Mets Police didn’t mean anything. An accidental genius name. Mets. Police. Two things I like. It really could be Mets Dogs or Ice Cream Police or Mets Boss (hmmm) or Brunettes Police (another hmmm) or Police Mets.
I started typing. The initial readers were my friends and cousin Keith (now @mediagoon), and basically those who became senior writing staff of MetsPolice.com.
And I typed and typed. Post here, link there, but daily. Always something.
The first year the site got like 8000 page views.
Then 2009 came and we all went to Citi Field for the first time. I went to the exhibition game vs. the Red Sox with Dan and we walked around our new home. It was very very strange. I felt like I was in another city. Was this really ours? This will take some getting used to.
We headed up to our seats after struggling to figure out where the escalators were. We sat down in the fancy named Promenade and were greeted by (an obstructed) view.

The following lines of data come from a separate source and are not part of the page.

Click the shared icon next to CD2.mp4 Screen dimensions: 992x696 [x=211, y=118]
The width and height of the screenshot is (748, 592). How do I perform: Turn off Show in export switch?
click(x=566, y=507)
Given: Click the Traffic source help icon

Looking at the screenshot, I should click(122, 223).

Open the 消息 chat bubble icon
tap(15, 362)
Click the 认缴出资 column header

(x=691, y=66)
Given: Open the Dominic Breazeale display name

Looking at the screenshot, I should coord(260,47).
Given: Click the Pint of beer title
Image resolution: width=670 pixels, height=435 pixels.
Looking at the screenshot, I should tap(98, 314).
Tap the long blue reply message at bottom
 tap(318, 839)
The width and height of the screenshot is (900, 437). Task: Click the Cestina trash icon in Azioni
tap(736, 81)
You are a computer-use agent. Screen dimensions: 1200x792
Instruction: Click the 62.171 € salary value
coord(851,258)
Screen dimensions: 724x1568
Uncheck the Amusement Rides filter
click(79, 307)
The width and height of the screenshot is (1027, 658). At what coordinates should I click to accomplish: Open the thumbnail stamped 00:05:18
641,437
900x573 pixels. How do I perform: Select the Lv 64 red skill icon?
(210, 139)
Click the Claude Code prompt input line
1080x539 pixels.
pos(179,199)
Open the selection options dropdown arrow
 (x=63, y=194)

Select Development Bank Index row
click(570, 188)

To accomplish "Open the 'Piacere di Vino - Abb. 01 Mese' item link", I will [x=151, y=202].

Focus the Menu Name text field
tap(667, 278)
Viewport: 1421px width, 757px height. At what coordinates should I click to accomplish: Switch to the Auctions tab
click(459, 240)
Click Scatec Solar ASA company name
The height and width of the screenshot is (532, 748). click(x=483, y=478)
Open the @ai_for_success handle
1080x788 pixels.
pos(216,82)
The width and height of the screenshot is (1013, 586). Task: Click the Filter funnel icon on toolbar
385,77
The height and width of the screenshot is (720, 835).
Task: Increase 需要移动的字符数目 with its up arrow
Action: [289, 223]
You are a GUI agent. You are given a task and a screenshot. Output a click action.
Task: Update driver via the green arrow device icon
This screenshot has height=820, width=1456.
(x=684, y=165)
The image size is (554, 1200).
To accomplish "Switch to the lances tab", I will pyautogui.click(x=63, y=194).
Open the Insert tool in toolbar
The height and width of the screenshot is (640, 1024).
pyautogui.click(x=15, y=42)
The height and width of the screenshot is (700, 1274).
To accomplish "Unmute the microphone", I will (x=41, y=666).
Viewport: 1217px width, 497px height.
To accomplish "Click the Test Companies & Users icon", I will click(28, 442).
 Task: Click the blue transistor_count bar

We were floored. How the hell did this get approved?
We sat in those seats for about 5 seconds before moving…but boy was this worth blogging about.
Others had the same experience and through the magic of Google we connected. People began sending pictures in to MetsPolice.com. I ran off a series of Obstructed View posts.
That was when I started to do my fun dance with David Howard. Dave got questioned about the views from the uppers and gave a quote that I believe to be, “The way we characterize obstructed is if you have an obstruction, something in front of you a beam, a pillar, something that’s blocking your view. That’s not the case here. It is a function of the geometry of the building.”
I suppose he was talking about not being able to see the outfield from the far out 500’s…but I got annoyed that I was being told that the big plexiglass thing was not an obstruction.
Plexiglass would be a word I would come to love.
The other problem with Citi Field Year One was that lots of us felt the Mets didn’t decorate it properly. There clearly was an homage to Jackie Robinson. The outside sure reminded folks of Ebbets Field. But there was nothing Mets about the new place. Even the old Apple, now prominently placed out front, was hidden in the back under the stairs. I remarked that the Mariners could move to Queens and they wouldn’t have to change a thing.
MetsPolice.com had two great topics, and an angry fan-base responded. Blog traffic went up. Links came in.
One small problem. Shannon Shark had become popular and I had become Shannon Shark.
Being Shannon Shark had one major advantage. It allowed me to blog without having my job all up in my business. I never blog about my industry or my expertise. Daytime-me goes to work and has been promoted several times since the blog started and does a great job. Then I come home to the basement and Shannon starts typing.
Somewhere along the way I reached out to Matt Cerrone from MetsBlog.com for some blogging advice. I introduced myself with my real name and explained the above. (To this day I find it convenient that Shannon is able to rip-off a post at 11am when news breaks, although the majority of what you read is written at night. You’ll notice Media Goon usually grabs the daytime breaking news on MetsPolice.com)
As I explained the blog to Matt and how it wasn’t complaining for complaining’s sake and that it was actually about Something, he said‚ ”So you’re Batman.”
Thanks or the five years. I remember your crusade with the “obstructions” and your unending distain for for the horrid black on Met uniforms !!
Congrats on the 5 years and fun excerpt; regarding the pic of the vendor on the ebook, is that a teenage Shannon Shark?